• Extrait de page

------------------------------

Karl Mengel, Pour et contre la bisexualité

Le titre de cet essai ne cor­res­pond pas à son contenu

 Le titre de cet essai ne cor­res­pond pas à son contenu : au lieu d’examiner, comme dans une dis­ser­ta­tion, les bons et les mau­vais côtés du phé­no­mène qui l’intéresse, l’auteur se livre à une défense enflam­mée de la bisexua­lité, en démon­tant au pas­sage les idées reçues selon les­quelles les bi seraient des homos hon­teux ou des obsé­dés sexuels mons­trueu­se­ment voraces. On sent que le sujet lui tient à cœur, aussi bien dans les pas­sages assi­mi­lables au pam­phlet, qu’au fil de ses savantes expli­ca­tions sur les cultures où la bisexua­lité fut ou reste bien admise (ses exemples vont de la Grèce antique aux peuples sub­sis­tant encore de nos jours en Nouvelle-Guinée).

Mengel fait montre d’érudition aussi en cri­ti­quant les théo­ries en vogue, ce qui nous per­met de remar­quer qu’il a lu nombre d’études en trois langues, rele­vant des gen­der stu­dies ou de la psy­cho­lo­gie “scien­ti­fique” — on en arrive à le plaindre à chaque nou­veau titre cité, car mani­fes­te­ment, il ne s’est pas contenté de par­cou­rir la conclu­sion de ces ouvrages indi­gestes, comme le font cou­ram­ment les uni­ver­si­taires.

------------------------------

(Données enregistrées)

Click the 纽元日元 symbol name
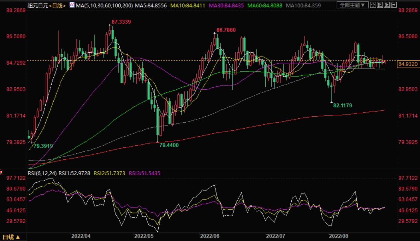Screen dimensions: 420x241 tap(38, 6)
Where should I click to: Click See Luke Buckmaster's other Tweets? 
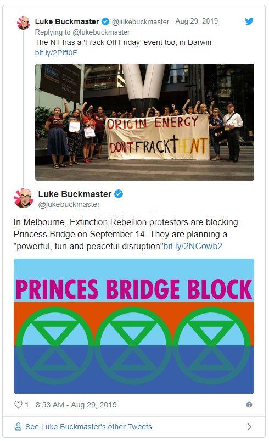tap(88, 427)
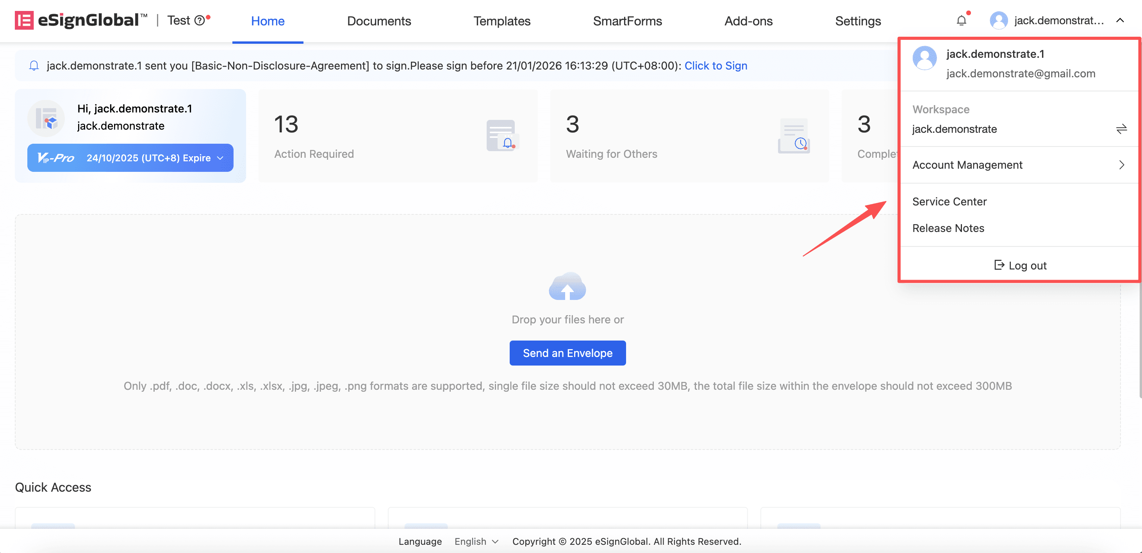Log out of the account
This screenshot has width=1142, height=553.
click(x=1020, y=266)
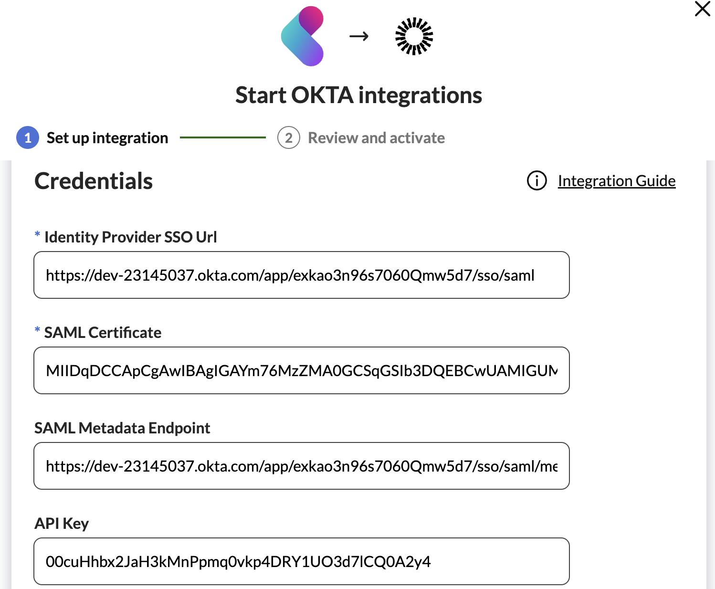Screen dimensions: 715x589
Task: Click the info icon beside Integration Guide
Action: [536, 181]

------------------------------

• Consignes
**A.** Relève tous les noms propres de personnes et de lieux qui figurent dans la critique.
**B.** Reprends le passage de la critique qui commence par les mots « Mengel fait montre » et se termine par « cou­ram­ment les uni­ver­si­taires. », en renommant « Mengel » en « Karl Mengel ».
Réponds en te servant seulement de la critique.

• Liste des réponses
**A.**
- Karl Mengel
- la Grèce
- la Nouvelle-Guinée

**B.**
Karl Mengel fait montre d’érudition aussi en cri­ti­quant les théo­ries en vogue, ce qui nous per­met de remar­quer qu’il a lu nombre d’études en trois langues, rele­vant des gen­der stu­dies ou de la psy­cho­lo­gie “scien­ti­fique” — on en arrive à le plaindre à chaque nou­veau titre cité, car mani­fes­te­ment, il ne s’est pas contenté de par­cou­rir la conclu­sion de ces ouvrages indi­gestes, comme le font cou­ram­ment les uni­ver­si­taires.